On Thursday, a federal judge in Boston temporarily blocked a buyout offer to all federal workers that was issued by Elon Musk’s Department of Government Efficiency (DOGE). The move comes just hours before the offer was set to expire at midnight. Some 60,000 federal employees, or roughly 3% of the federal workforce, had already accepted the offer.
Judge George O’Toole Jr. issued an injunction in a brief hearing that paused the deadline until at least next Monday, when he said he would listen to arguments on the merits of a lawsuit filed by a union of government employees challenging the legality of the buyout. O’Toole said that federal agencies must inform employees who had received the offer of the deadline extension.

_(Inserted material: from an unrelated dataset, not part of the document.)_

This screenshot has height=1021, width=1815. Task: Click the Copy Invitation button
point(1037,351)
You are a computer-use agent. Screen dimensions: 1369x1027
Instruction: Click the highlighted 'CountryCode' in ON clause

The buyout email was sent after people linked to DOGE locked civil servants out of computer systems managing sensitive government employee data (e.g. Social Security numbers) at the Office of Personnel Management, the government’s HR division. Career employees at the agency have called it a “hostile takeover.” The DOGE contingent then plugged in an additional server into the system and, after sending out test messages, emailed every single federal employee offering a buyout wherein they could resign and be paid with benefits through September, dubbed the “Fork Directive.” (The server was also not secure, causing spam messages to flood a number of federal agencies.) An email using similar language to the “Fork Directive” was sent to employees at Twitter (now X) when Musk took over the social media platform in 2022.
The American Federation of Government Employees (AFGE) filed suit against the Office of Personnel Management on Tuesday over the buyout, claiming the offer is “an arbitrary, unlawful, short-fused ultimatum which workers may not be able to enforce.” The buyout does indeed raise questions surrounding feasibility, as the federal government is only funded through March. The offer to pay salary and benefits through September would appear to violate the Antideficiency Act, which dictates that the government shall not spend more than what is allocated in its budget and requires it to use the funds as intended. AFGE’s suit takes note of the funding issue, questioning whether OPM “can (or will) honor the financial commitment for agencies across government when Congress has appropriated no funds for this purpose, and the statutory basis and appropriation for this promise remain unclear.”
McLaurine Pinover, a spokesperson for OPM, defended the buyouts in a statement, declaring that “this is a rare, generous opportunity — one that was thoroughly vetted and intentionally designed to support employees through restructuring.” Pinover is a recent hire at the agency, having worked previously for the The Herald Group, a corporate PR firm based in Washington D.C., whose website still lists her as a Senior Director.